I was watching Nigella’s Christmas special last holiday season, and saw her make a fantastic chocolate fruit cake. I immediately decided I had to make a version of it as my own Christmas cake this year.
I love the idea of including cocoa in a fruit cake and selecting fruits that are a bit more decadent and creative than the usual suspects found in a traditional fruit cake.
So for my own cake I used dates, cranberries, figs, apricots and sultanas.
I also substituted Pedro Ximinez Sherry for the coffee liquer that Nigella used in her chocolate fruit cake.
This chocolate fruit cake is fantastic because it doesn’t need to be made weeks or months in advance, like most fruit cakes. And better still – it’s super easy and doesn’t even require a mixer.
Decorating a Chocolate Fruit Cake
I’ve only used fondant once before, not very successfully I’ll admit, so I decided to challenge myself and see what I could come up with to decorate the cake.
So I decided to make some Christmas trees and a snowman for a winter scene.
Whilst the process was quite fiddly and frustrating due to my lack of knowledge, I have to admit I am actually really pleased with the results.
You won’t find fondant decorating instructions in this recipe – just the fruit cake – but you can check out this video for some awesome decorating ideas.
For more Christmas desserts, be sure to check out these recipes:
- Eggnog Truffles
- Plum Pudding Vodka
- Candy Cane Cake
- Christmas Wreath Cookies
- Strawberry-Chocolate Christmas Wreaths
- Gingerbread Christmas Trees
Chocolate Fruit Cake
- 200 g of dried dates chopped
- 200 g of sultanas
- 200 g of dried cranberries
- 250 g of dried figs chopped
- 100 g of dried Turkish apricots chopped
- 175 g of unsalted butter at room temperature
- 175 g of dark brown sugar
- 175 ml of honey
- 125 ml of Pedro Ximinez sherry
- 2 oranges zested and juiced
- 2 teaspoons of mixed spice
- 2 tablespoons of good quality cocoa
- 3 eggs beaten
- 150 g of plain flour
- 75 g of ground almonds
- 1/2 teaspoon of baking soda
- 1/2 teaspoon of baking powder
- Place the dried fruit, honey, butter, sugar, honey, sherry, cocoa, mixed spice, orange zest and juice in a large saucepan over a medium low heat. Heat until the mixture until it reaches a gentle boil. Stir until the butter melts and reduce heat to simmer for 10 minutes. Set aside for 30 minutes.

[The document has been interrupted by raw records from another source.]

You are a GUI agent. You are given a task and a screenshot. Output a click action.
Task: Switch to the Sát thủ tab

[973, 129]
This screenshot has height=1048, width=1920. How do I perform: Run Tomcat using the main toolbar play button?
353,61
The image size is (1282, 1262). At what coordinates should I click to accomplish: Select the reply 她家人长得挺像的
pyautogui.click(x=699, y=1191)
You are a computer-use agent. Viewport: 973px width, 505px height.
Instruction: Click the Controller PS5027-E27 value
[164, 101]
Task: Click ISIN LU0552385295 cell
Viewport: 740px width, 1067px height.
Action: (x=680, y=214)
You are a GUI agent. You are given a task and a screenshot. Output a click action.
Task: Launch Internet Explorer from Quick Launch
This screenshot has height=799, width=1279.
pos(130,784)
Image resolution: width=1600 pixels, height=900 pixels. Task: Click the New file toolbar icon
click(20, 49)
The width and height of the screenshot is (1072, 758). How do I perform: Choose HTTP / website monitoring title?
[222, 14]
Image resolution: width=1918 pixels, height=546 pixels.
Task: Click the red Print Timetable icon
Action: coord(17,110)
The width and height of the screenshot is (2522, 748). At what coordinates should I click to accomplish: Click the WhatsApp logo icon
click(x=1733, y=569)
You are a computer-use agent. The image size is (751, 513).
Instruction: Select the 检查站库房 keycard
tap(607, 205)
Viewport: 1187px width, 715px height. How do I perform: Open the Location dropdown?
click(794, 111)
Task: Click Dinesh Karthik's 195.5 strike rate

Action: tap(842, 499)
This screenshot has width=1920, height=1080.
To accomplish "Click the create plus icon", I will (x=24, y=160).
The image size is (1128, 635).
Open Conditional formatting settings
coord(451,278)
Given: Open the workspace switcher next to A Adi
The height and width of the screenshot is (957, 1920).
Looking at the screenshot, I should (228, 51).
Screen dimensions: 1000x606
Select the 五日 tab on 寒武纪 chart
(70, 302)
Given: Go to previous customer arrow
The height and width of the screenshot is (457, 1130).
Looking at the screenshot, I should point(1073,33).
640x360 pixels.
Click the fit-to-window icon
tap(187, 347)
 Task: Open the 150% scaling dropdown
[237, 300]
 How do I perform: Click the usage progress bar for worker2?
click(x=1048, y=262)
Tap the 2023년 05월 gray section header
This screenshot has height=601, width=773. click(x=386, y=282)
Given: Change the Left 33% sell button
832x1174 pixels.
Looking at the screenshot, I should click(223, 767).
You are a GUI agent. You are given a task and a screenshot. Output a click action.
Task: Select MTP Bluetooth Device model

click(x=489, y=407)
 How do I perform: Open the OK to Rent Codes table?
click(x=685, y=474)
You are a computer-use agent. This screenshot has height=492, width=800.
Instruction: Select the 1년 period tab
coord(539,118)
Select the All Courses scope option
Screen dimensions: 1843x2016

- Line a cake tin with baking paper and preheat the oven to 150 degrees celsius.
- Add the beaten eggs, flour, ground almonds, baking soda and baking powder to the fruit mixture and mix until well combined.
- Pour the mixture into the prepared cake tin and bake 1 3/4 hours to 2 hours or until the cake is firm. Remove from the cake tin and set aside on the wire rack to cool.